Anggota pimpinan Azhari memimpin sebuah konferensi di Grozny, Chechnya pada tahun 2016. Mereka berkumpul dengan para 'ulama' dari berbagai negara termasuk Suriah, Pakistan, Lebanon, Yordania, dan Yaman. Para peserta konferensi tersebut antara lain adalah penceramah Sufi Habib 'Alī al-Jufrī, 'Alī Jumu'ah, Syaikh Agung Al-Azhar Ahmad al-Ṭayyib, Mufti Agung Mesir Shawqi 'Allām, Presiden Al-Azhar Ibrahim Shalah al-Hudhud, dan 'Abd al-Hādī al-Qaṣabī, yang merupakan kepala Dewan Tertinggi Tarekat Sufi di Mesir. Al-Ṭayyib menyatakan dalam konferensi tersebut, dalam upayanya untuk mengecualikan kaum Salafi dari kelompok Sunni:
---
Ahl as-Sunna wal-Jama'ah [Muslim Sunni] adalah kaum Asy'ariyah dan Maturidi (penganut sistem teologi Imam Abu Mansur al-Maturidi dan Imam Abul-Hasan al-Asy'ari). Dalam hal keyakinan, mereka adalah pengikut salah satu dari empat mazhab pemikiran (Hanafi, Syafi'i, Maliki atau Hanbali) dan juga merupakan pengikut tasawuf Imam Junaid al-Baghdadi dalam doktrin, adat istiadat dan pemurnian [spiritual]. 

Perdebatan tentang siapa yang termasuk Ahl al-Sunna wal Jama'ah menjadi semakin tidak kenal kompromi dan intens antara kaum Salafi Mesir dan Al-Azhar, dan melibatkan Kementerian Wakaf, yang dipimpin oleh mufti agung yang mendukung narasi Al-Azhar terhadap kaum Salafi. Pada tahun 2018, ulama Salafi di Mesir mengeluarkan beberapa pernyataan yang menyatakan bahwa mereka telah menjadi sasaran al-Azhar dalam upaya untuk menyingkirkan gerakan Salafi.
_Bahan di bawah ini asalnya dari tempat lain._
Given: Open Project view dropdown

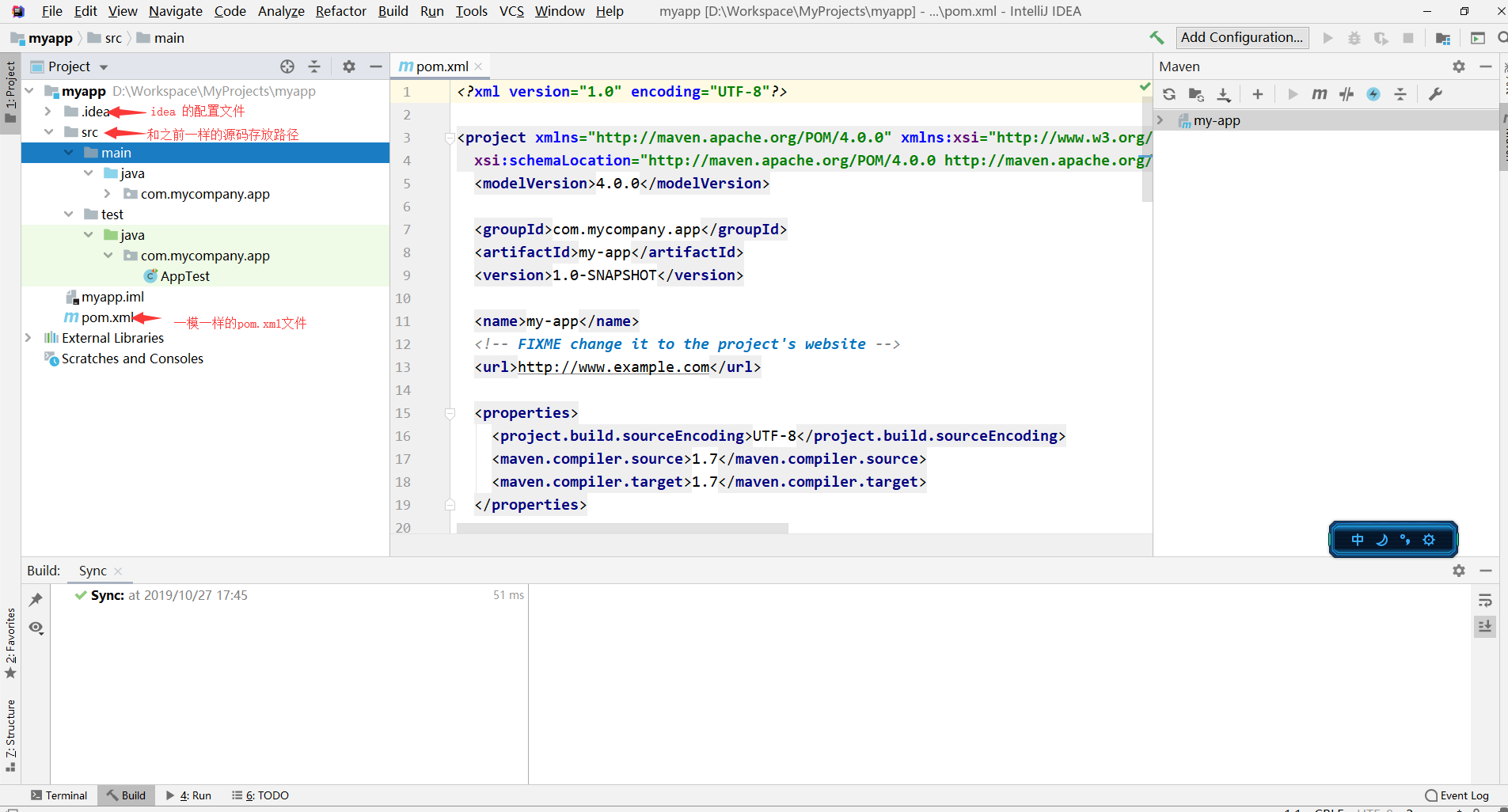Looking at the screenshot, I should 104,67.
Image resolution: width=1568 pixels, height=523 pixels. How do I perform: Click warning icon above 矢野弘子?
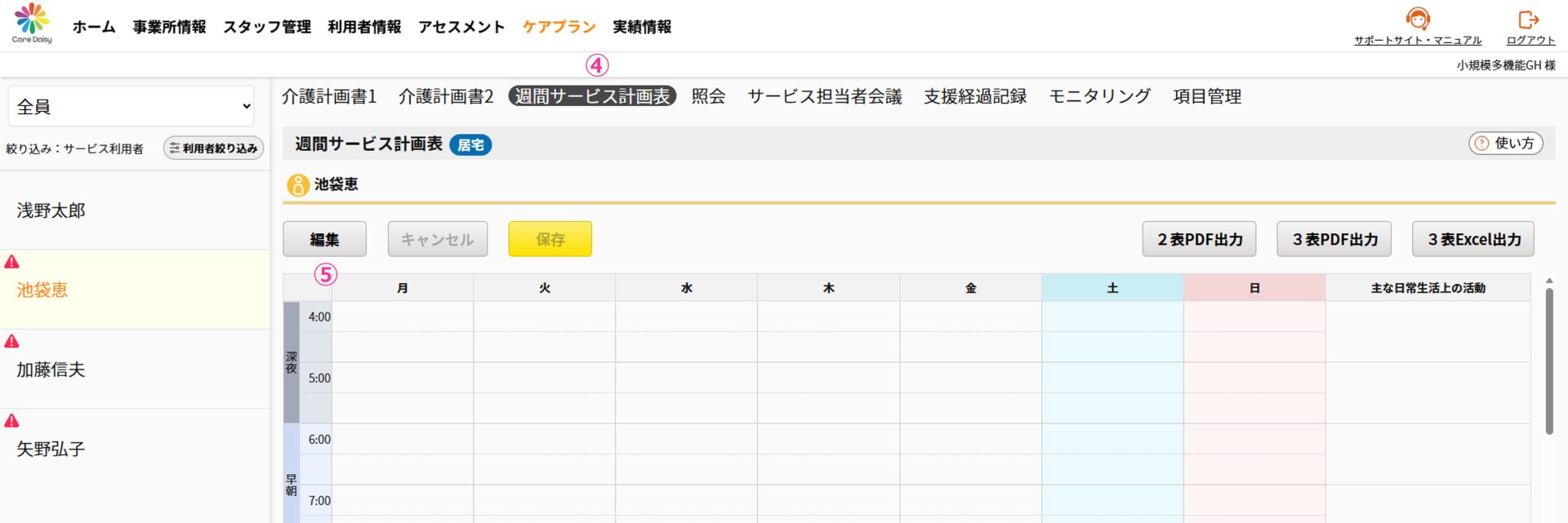[x=12, y=421]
Menurut tokoh-tokoh Salafi ini, kaum Salafi secara konsisten dikecualikan dari kelompok Sunni.

Sa'īd Raslān menggambarkan upaya Al-Azhar untuk meminggirkan kaum Salafi sebagai produk dari permusuhan lama, yang menurutnya bermula dari perpecahan antara Ahl al-Ḥadīth dan kaum Ash'arī serta Sufi. 

Raslān menggambarkan para ulama lawan kaum Salafi sebagai “Shuyūkh Mawalīd Al-Azhariyyīn” yang dimaksudkan untuk merujuk pada ulama Azhari yang memuliakan orang-orang suci, sebuah praktik yang oleh ulama Salafi dianggap menyimpang sebagai hal yang wajar. Raslān merujuk pada toleransi pimpinan Al-Azhar terhadap para lulusan yang memiliki pandangan kontroversial termasuk Muṣṭafā al-Rāshid “al-Azhari” [ditambahkan oleh Raslān, yang menunjukkan afiliasi dengan al-Azhar], yang ia gambarkan sebagai seorang bidah. Raslān juga menyebut Muhammad 'Abdullah Naṣr “al-Azhari”.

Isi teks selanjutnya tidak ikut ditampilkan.